Above are the photographs of a child age seven months with severe mixed quadriplegic cerebral palsy. He is held in standing. He was scheduled for surgery to correct the foot position. The second photo was taken seven months later when he was 14 months of age after NMES had been used for seven months to various muscles. The surgery was canceled.

The above two photographs below are of a child who was eighteen months of age. In the first photograph the therapist is trying to bend his knee. He is standing at a table and trying to reach a toy. The therapist is having a difficult time as the child is so strongly straightening his knee. The next photographs show him standing easily at the table as his mother just supports his back. He is flexing one leg where NMES is stimulating the gastrocnemius, a calf muscle. The knees alternately bend as NMES stimulates one leg and then the other. The child is standing more relaxed and able to bring the left arm forward to play. Without NMES the left arm had been held stiffly near his body, perhaps to help him stay upright as the calf muscles were not supporting him until NMES was used.

NMES used in a task-specific way is an excellent adjunct to a child’s physical therapy. Immediate and long term effects are seen. It is important for a child to increase his muscle strength and development as he grows in order to improve his functional skills.

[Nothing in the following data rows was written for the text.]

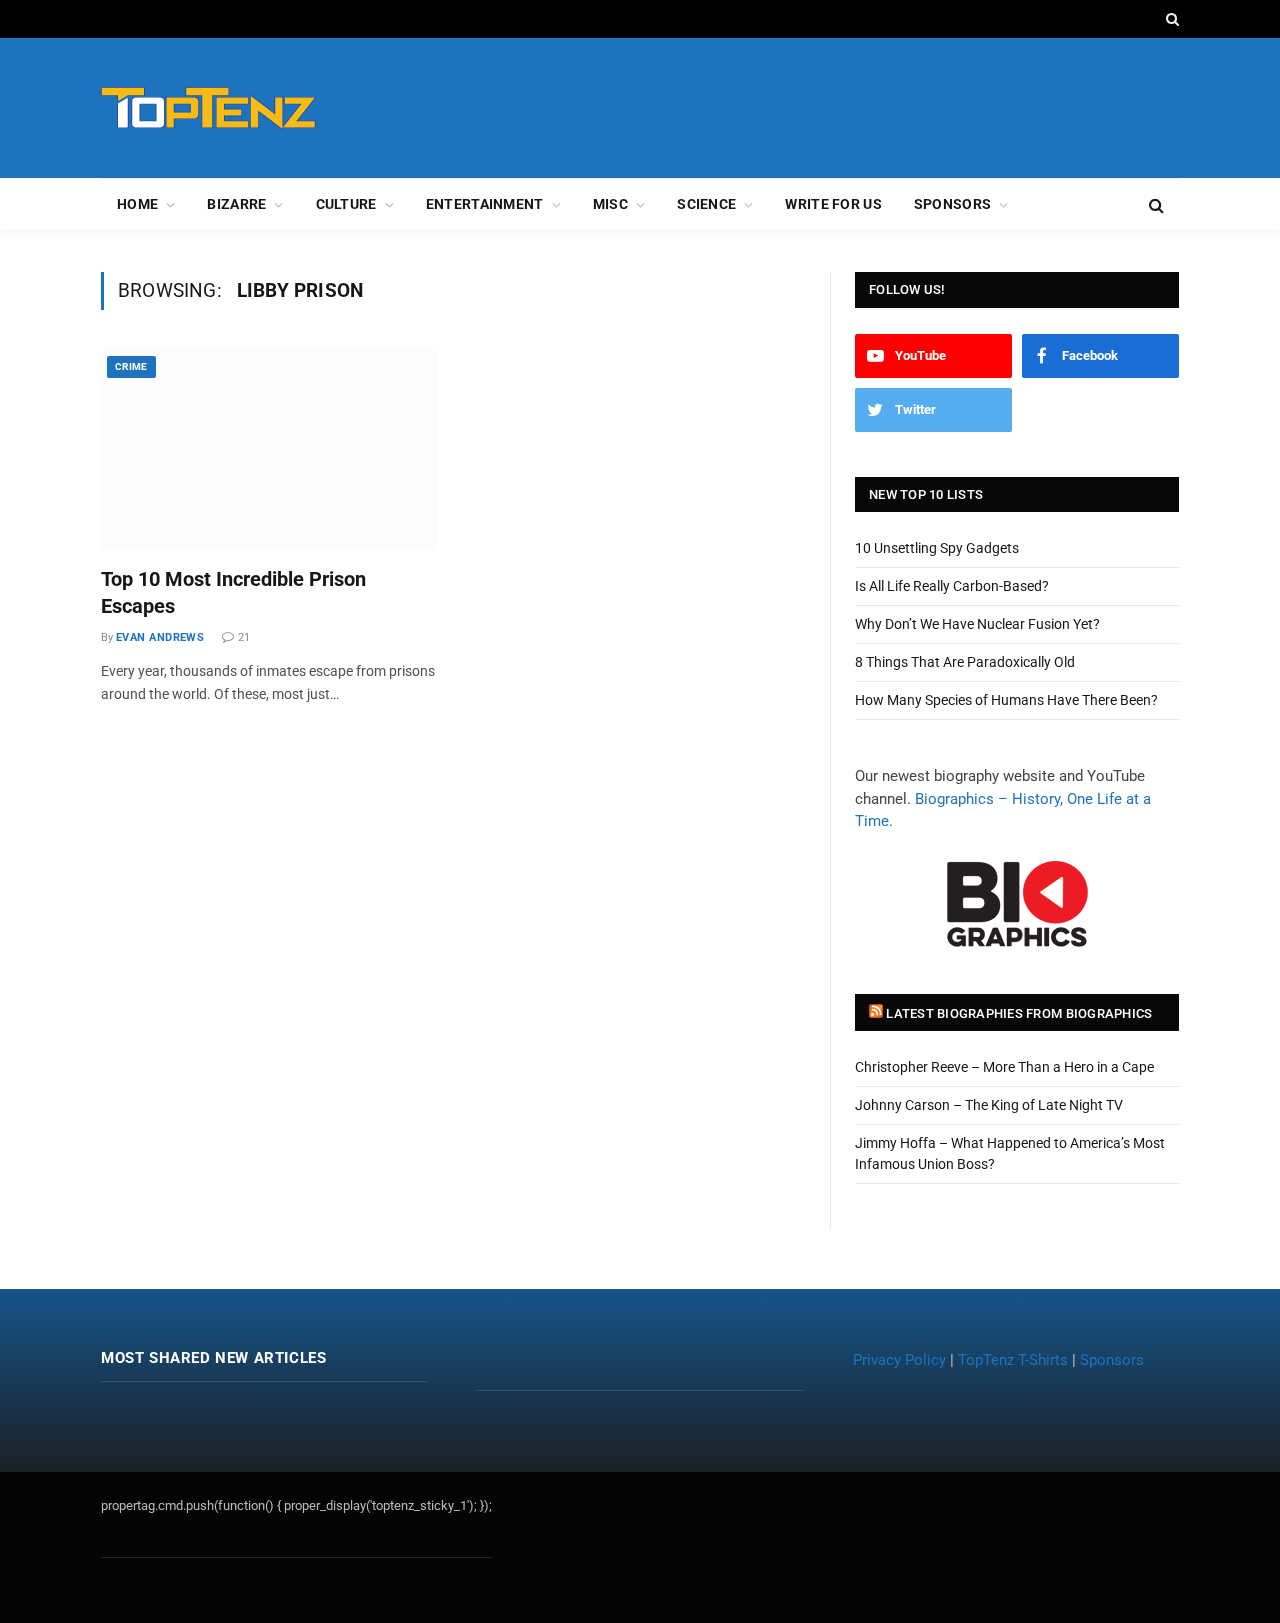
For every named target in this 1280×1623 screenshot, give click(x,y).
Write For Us (833, 204)
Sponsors (952, 204)
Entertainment (485, 204)
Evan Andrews (160, 637)
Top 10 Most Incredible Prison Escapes (233, 592)
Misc (610, 204)
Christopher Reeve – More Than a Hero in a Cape (1004, 1067)
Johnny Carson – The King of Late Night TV (989, 1105)
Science (706, 204)
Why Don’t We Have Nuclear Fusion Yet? (977, 624)
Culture (346, 204)
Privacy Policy (899, 1360)
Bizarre (236, 204)
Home (137, 204)
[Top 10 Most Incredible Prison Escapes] (269, 450)
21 (244, 637)
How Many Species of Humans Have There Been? (1006, 700)
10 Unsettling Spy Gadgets (937, 548)
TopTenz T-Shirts (1013, 1360)
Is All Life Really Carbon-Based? (952, 586)
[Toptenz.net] (208, 108)
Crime (131, 366)
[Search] (1170, 19)
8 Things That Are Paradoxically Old (965, 662)
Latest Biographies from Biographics (1019, 1013)
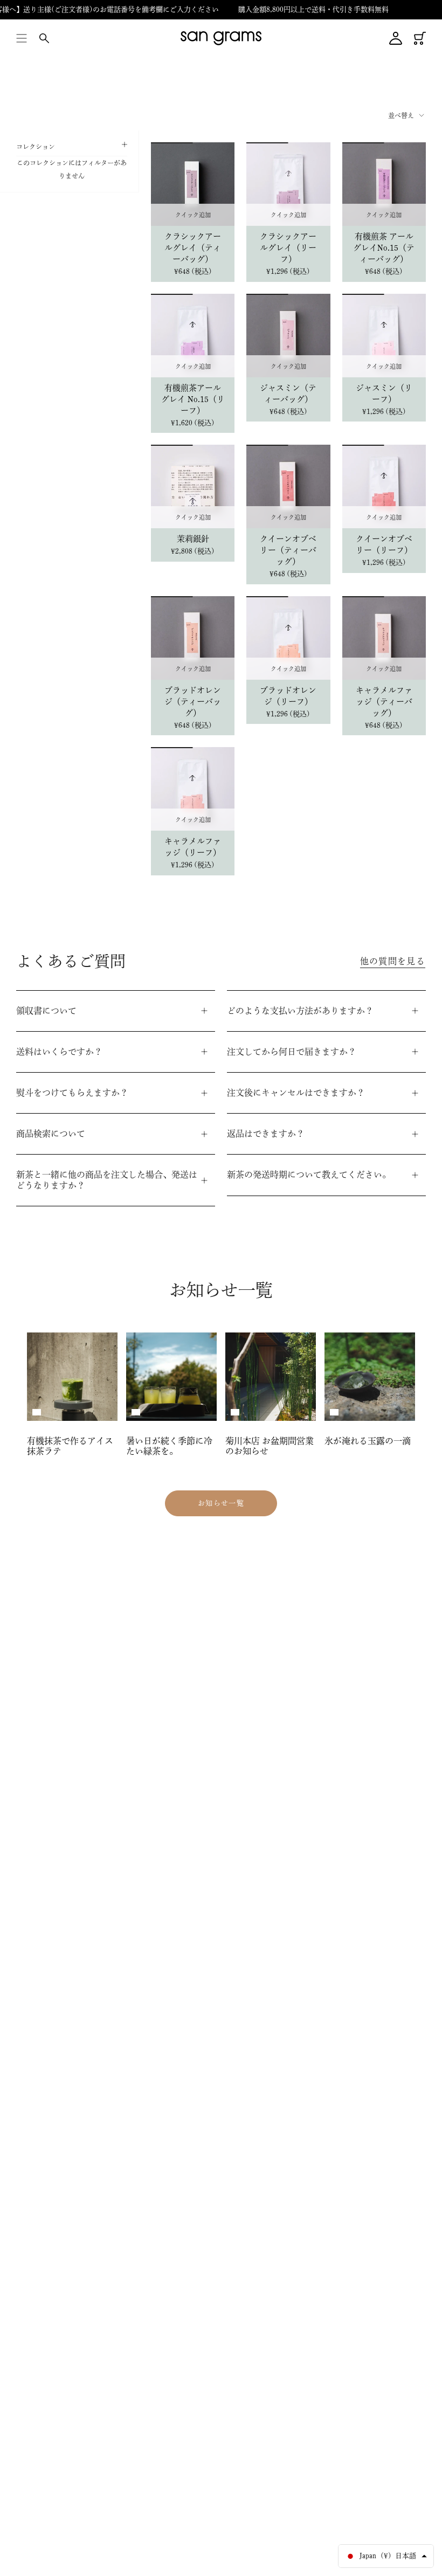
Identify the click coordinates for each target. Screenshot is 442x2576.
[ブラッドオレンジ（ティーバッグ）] (192, 638)
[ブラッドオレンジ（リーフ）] (288, 638)
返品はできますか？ (266, 1133)
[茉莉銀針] (192, 486)
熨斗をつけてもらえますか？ (72, 1092)
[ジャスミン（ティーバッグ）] (288, 335)
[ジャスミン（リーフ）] (384, 335)
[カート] (420, 38)
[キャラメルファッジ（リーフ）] (192, 789)
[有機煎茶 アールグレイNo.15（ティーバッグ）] (384, 184)
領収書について (46, 1010)
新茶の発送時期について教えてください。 (309, 1174)
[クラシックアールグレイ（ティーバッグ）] (192, 184)
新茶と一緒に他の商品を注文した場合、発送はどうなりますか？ (106, 1179)
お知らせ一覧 (221, 1503)
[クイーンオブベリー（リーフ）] (384, 486)
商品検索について (50, 1133)
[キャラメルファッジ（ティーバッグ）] (384, 638)
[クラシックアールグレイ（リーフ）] (288, 184)
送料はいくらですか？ (59, 1051)
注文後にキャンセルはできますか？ (296, 1092)
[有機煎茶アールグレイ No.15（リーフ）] (192, 335)
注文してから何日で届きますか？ (291, 1051)
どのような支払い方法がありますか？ (300, 1010)
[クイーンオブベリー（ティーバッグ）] (288, 486)
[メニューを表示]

Several myths exist concerning electrical stimulation that result in various therapeutic approaches. One myth is that children do not tolerate ES and so the child needs to be sleeping with amplitude so low that the child does not feel it. One may wonder what good that does as the child has no awareness of the muscle stimulus and is not able to learn from it so that there is no carry-over into the goal.

Others who are afraid the child will not tolerate ES of any type surgically implant the electrodes so that the stimulation is not felt and the amplitude may be very high. However, sensation is especially important in movement. Children do tolerate the stimulation when the parameters and approach are correctly given.

Another myth is that NMES will not help toe walkers so that surgery needs to be done first. This is very unfortunate and it is unknown as to why the myth prevails after many articles have been published that show the opposite. The literature has shown that the calf muscles are weak and often weaker than the anterior tibialis muscle on the front of the leg bends the ankle. Toe walkers are often immediately helped if NMES is done with the appropriate parameters to the calf muscles. Many of these myth believers have been too afraid to even try NMES to the calf themselves to see the results and thus just perpetuate the myth. Positive results of NMES to the calf have been seen immediately and over time (Carmick and Comeaux in the Publications link). It is worth trying as there will be no ill effects. NMES is similar to exercise and when one stops exercising the effects may go away if the muscles are not used. We all know what happens to our body when we become couch potatoes. One can see if it works or not. It is just important to have appropriate settings (parameters) for the NMES unit, the correct muscle and the appropriate timing.